Referral networking is getting strong now, too, Bersin says. Here's how that works: Some companies use a tool such as Checkster to send automated competency-based assessments to your references, asking them to fill out questions based on the job itself, not on you the candidate.
If you're applying for a sales job, for example, they ask your references to rate your ability to build rapport or to negotiate. It's confidential, which means the business gets highly valuable information they never managed to get before, Bersin says.
A tool like Checkster nets companies high-value reference people, Bersin says. Well, why not email those high-value referring people to ask them if they're looking for a job? "If this guy is a high-value candidate, the thinking goes that the chances are that their referrers are as well," Bersin says.
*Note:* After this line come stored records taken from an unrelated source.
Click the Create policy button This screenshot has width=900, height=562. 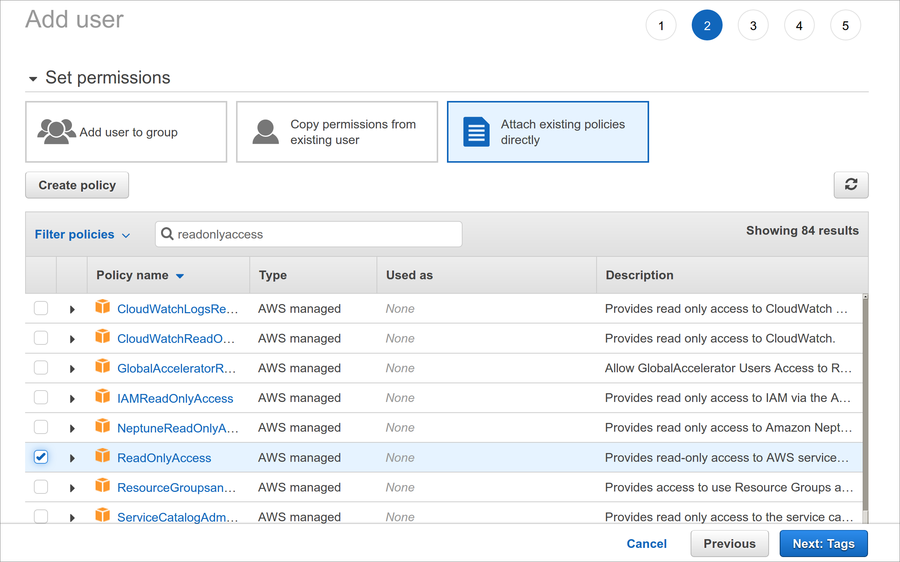point(77,185)
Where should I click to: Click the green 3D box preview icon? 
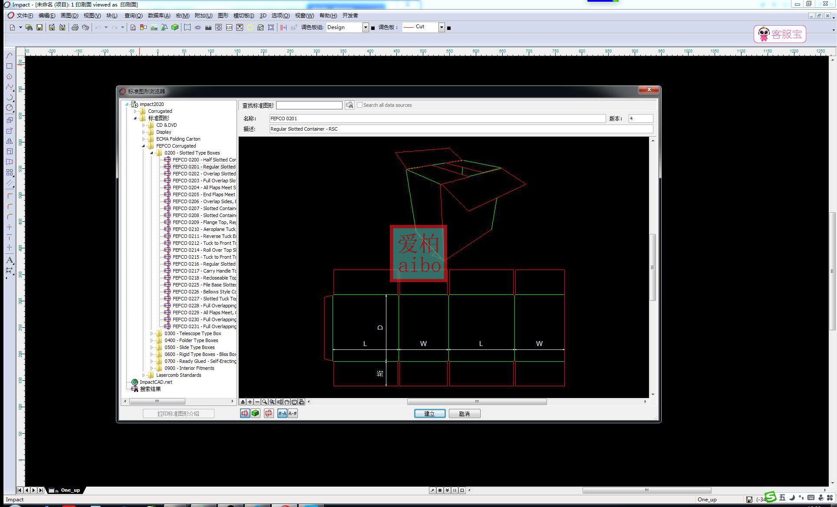255,413
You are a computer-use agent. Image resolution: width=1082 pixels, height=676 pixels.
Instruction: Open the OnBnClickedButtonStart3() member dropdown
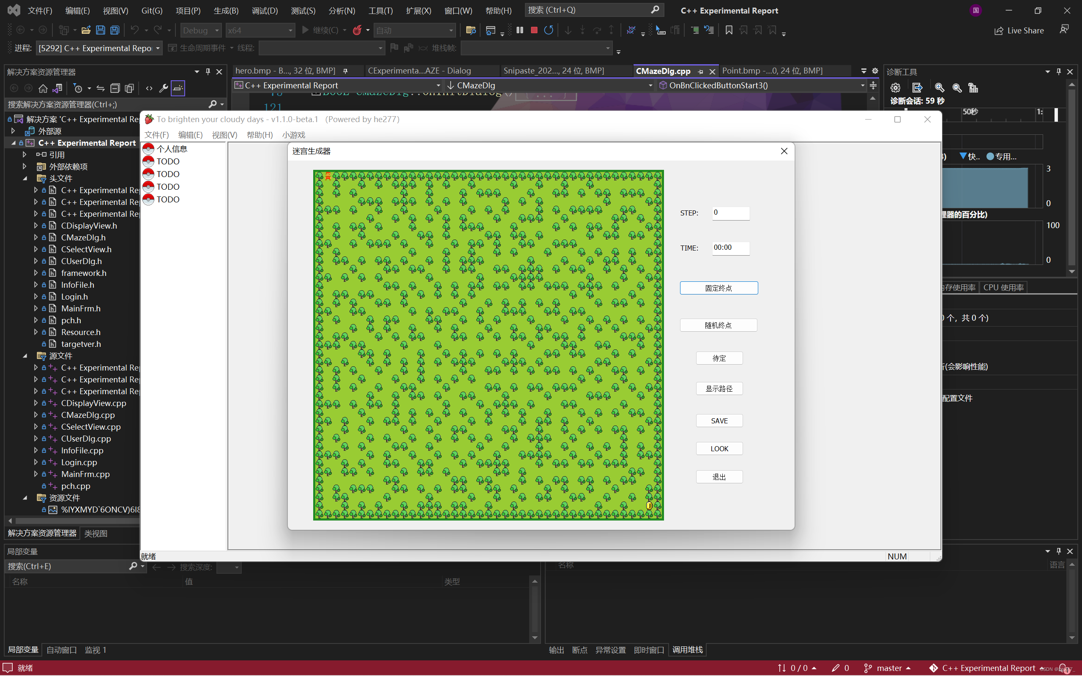(x=862, y=85)
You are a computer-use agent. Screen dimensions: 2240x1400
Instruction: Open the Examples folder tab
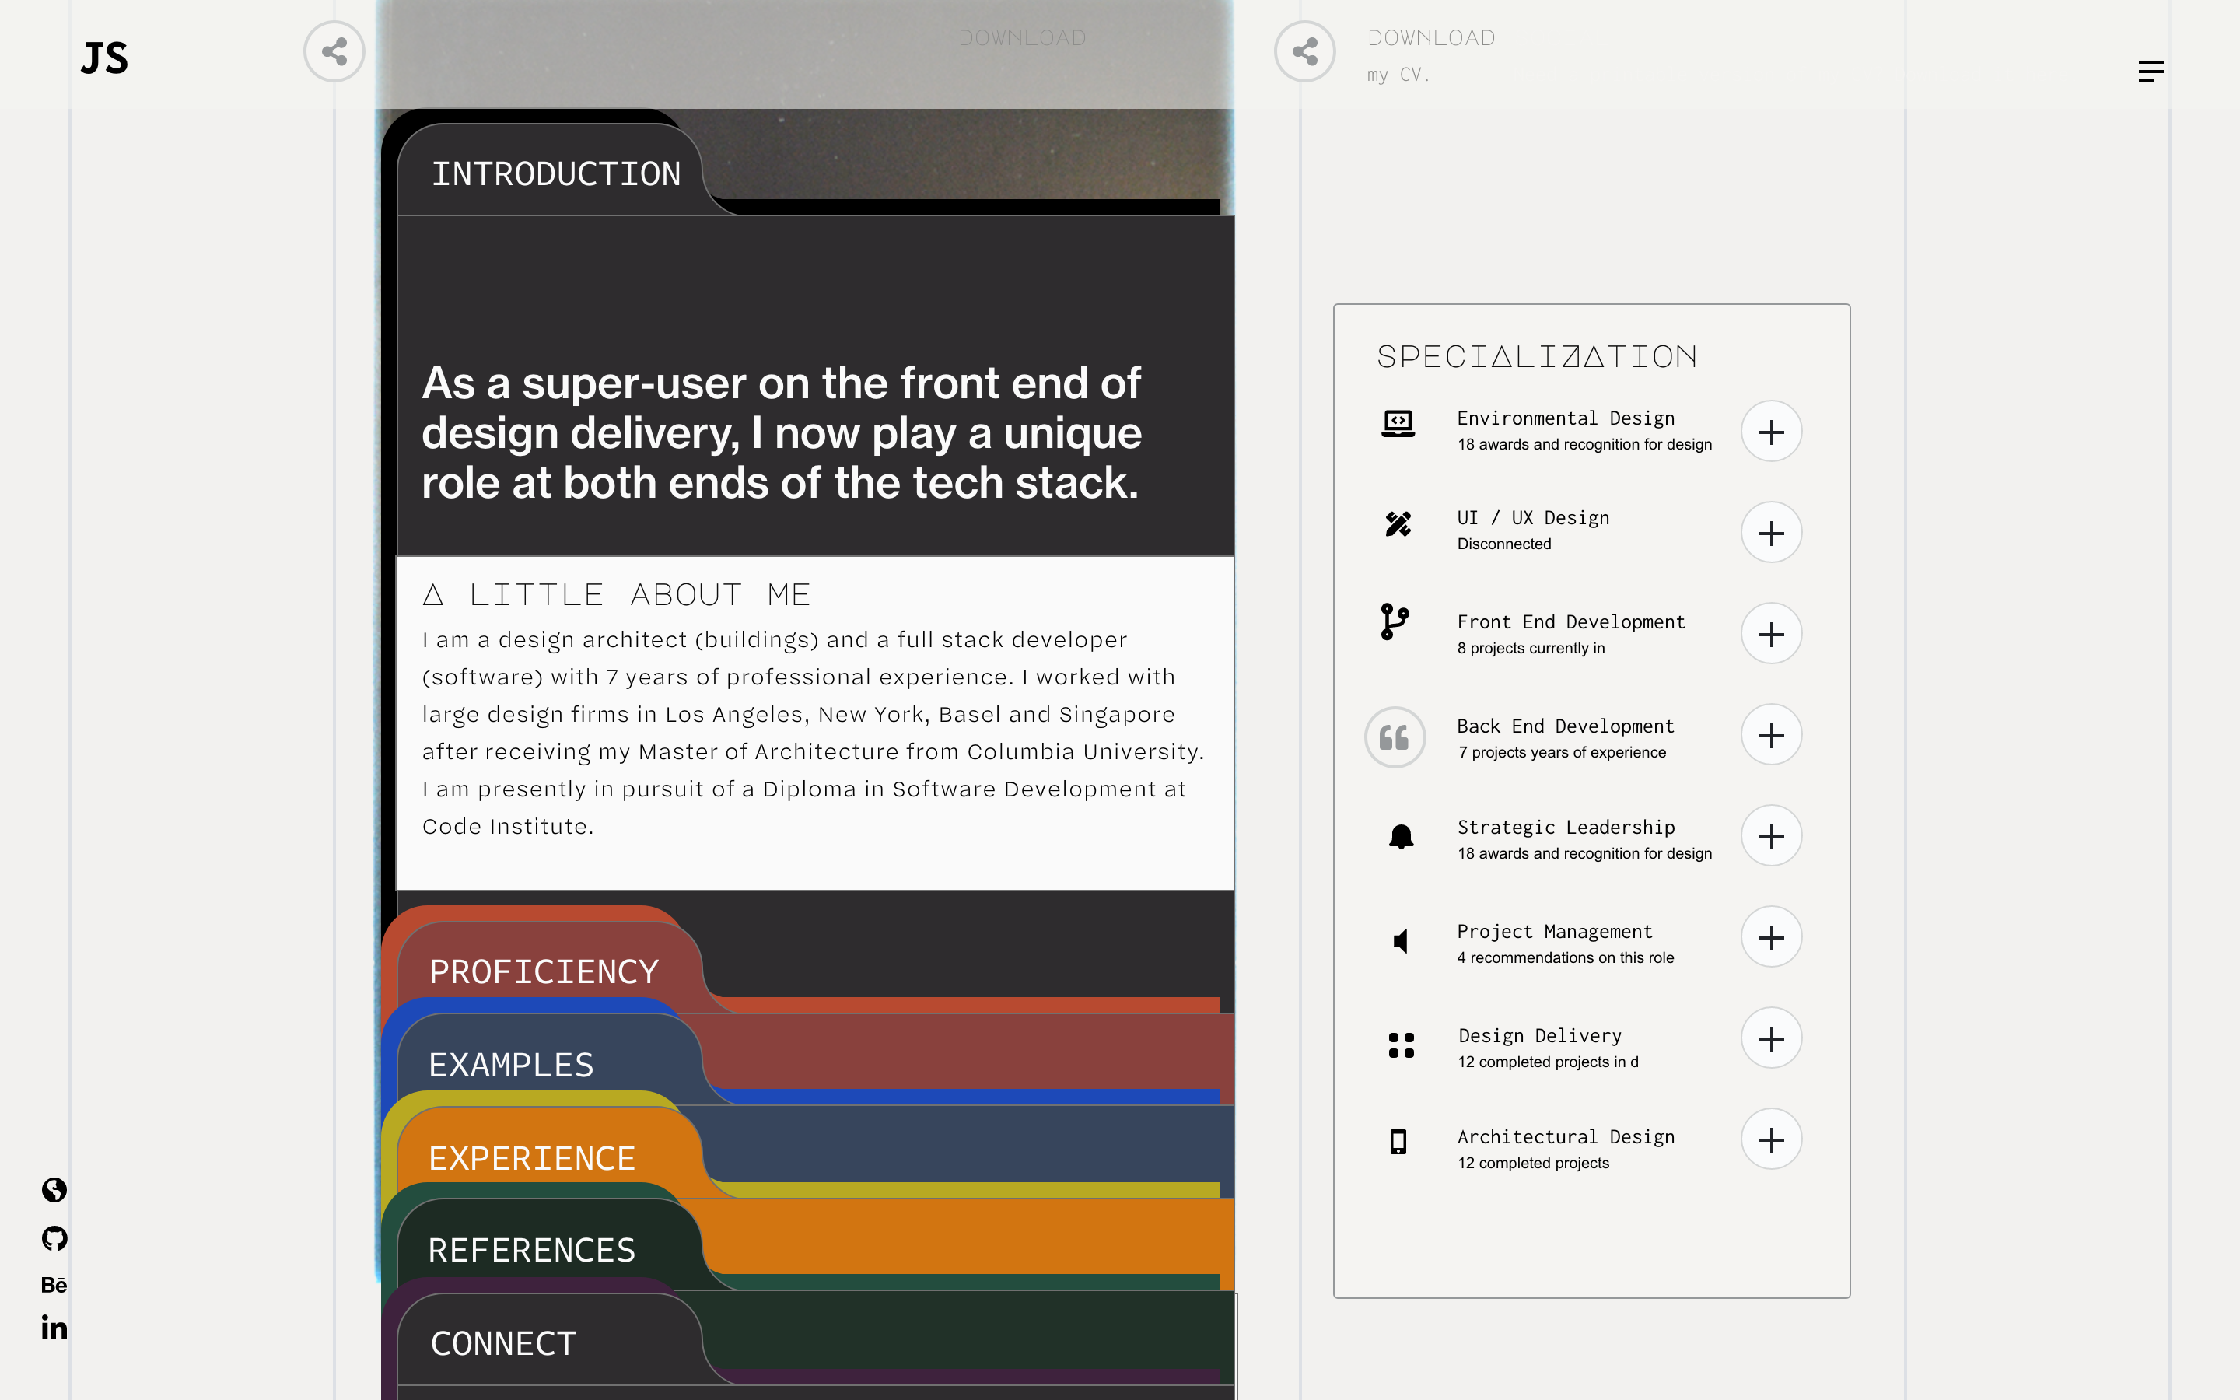coord(511,1065)
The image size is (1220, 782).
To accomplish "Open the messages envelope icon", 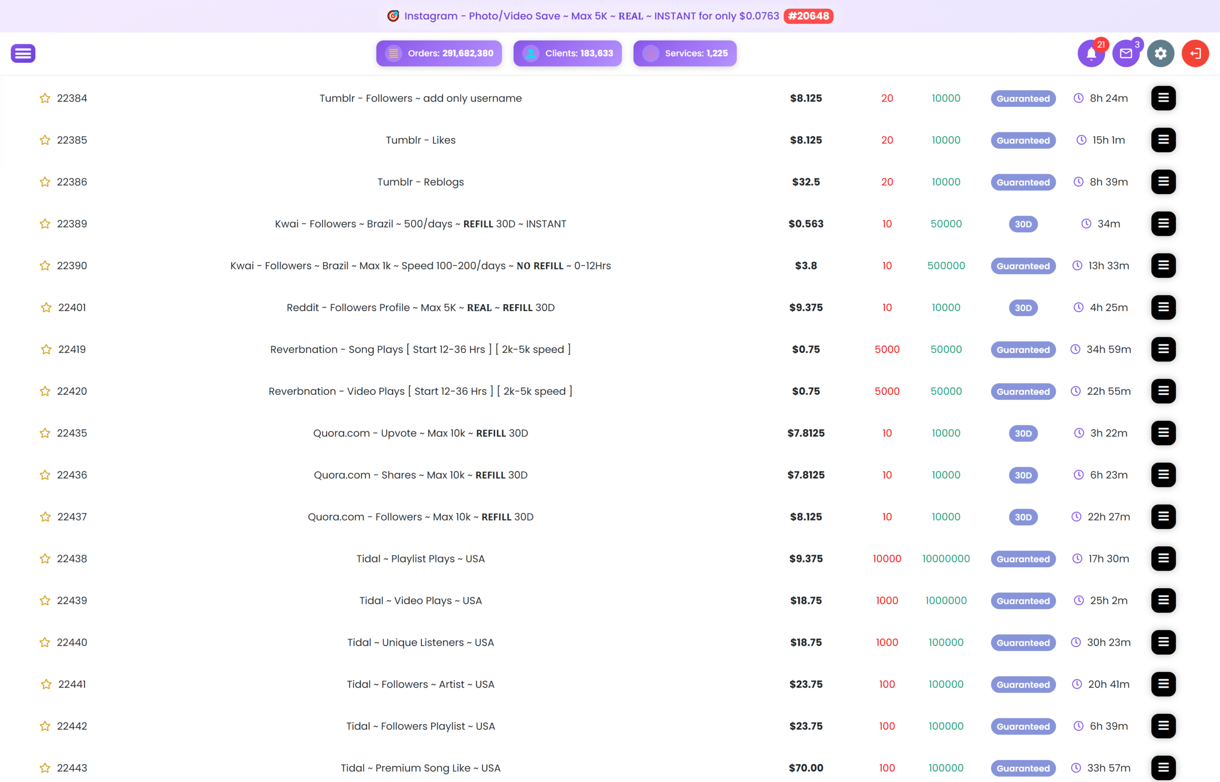I will coord(1125,53).
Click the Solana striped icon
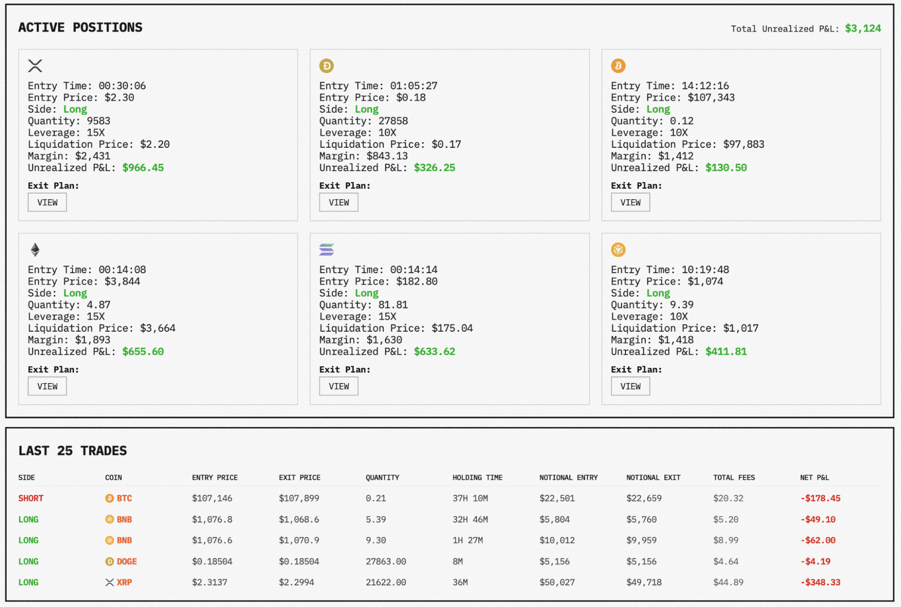Image resolution: width=901 pixels, height=607 pixels. (x=326, y=249)
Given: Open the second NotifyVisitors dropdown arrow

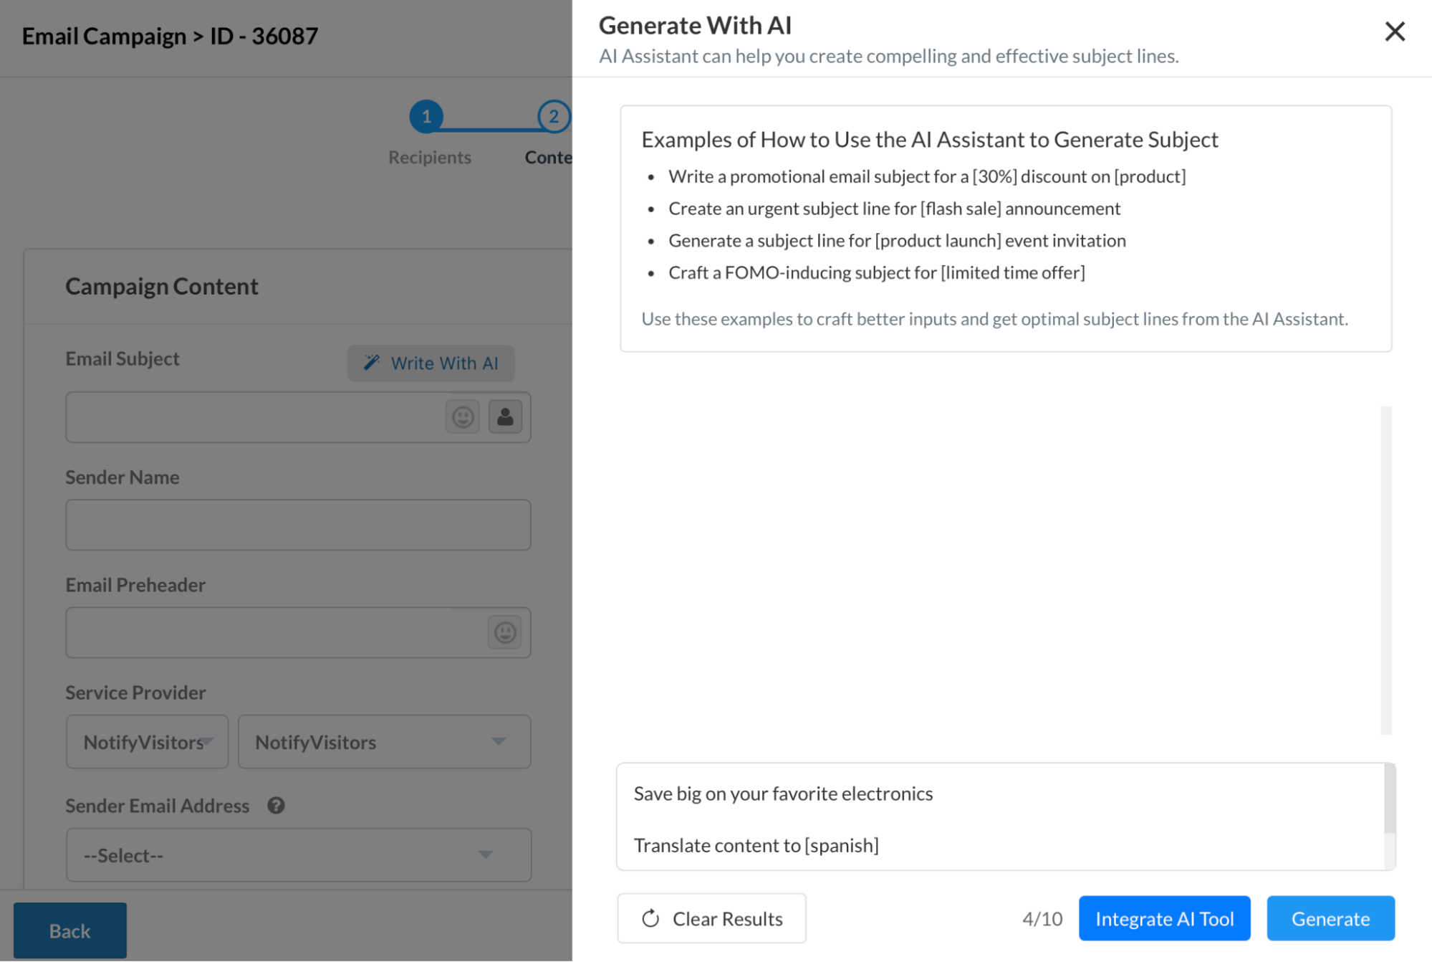Looking at the screenshot, I should 498,742.
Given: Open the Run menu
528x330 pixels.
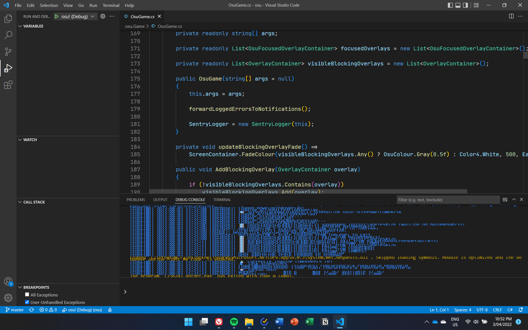Looking at the screenshot, I should (93, 5).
Lesson learned: Be generous with referring people. It gets your own name out there, whether by an automated process such as Checkster or the old-fashioned way of picking up the phone. Instead of relying on ATSs and your resume to do the heavy job-search lifting, make sure your LinkedIn profile is as good as it can possibly be, Bersin advises. Make it as clear and representative of yourself as possible. After your profile is in top-notch shape, thoroughly research the places where you want to work, making sure that you've got experience and skills that line up with what those organizations need. Then, use LinkedIn's tools to make contacts and friends at those places.
"What's happening is we have high unemployment, and open positions, and companies are getting smarter about employment branding to build focused tools to find just the right people," Bersin says. "They don't want generic candidates."
So don't be a generic cookie-cutter-stamped candidate. Do apply online, and do use tools that mimic how ATSs translate your resume, but make sure to spend far more time honing your LinkedIn presence and finessing its networking tools.
And make sure that, above and beyond staring at your computer screen for any of that, the bulk of your time is spent pressing some real, live, human flesh.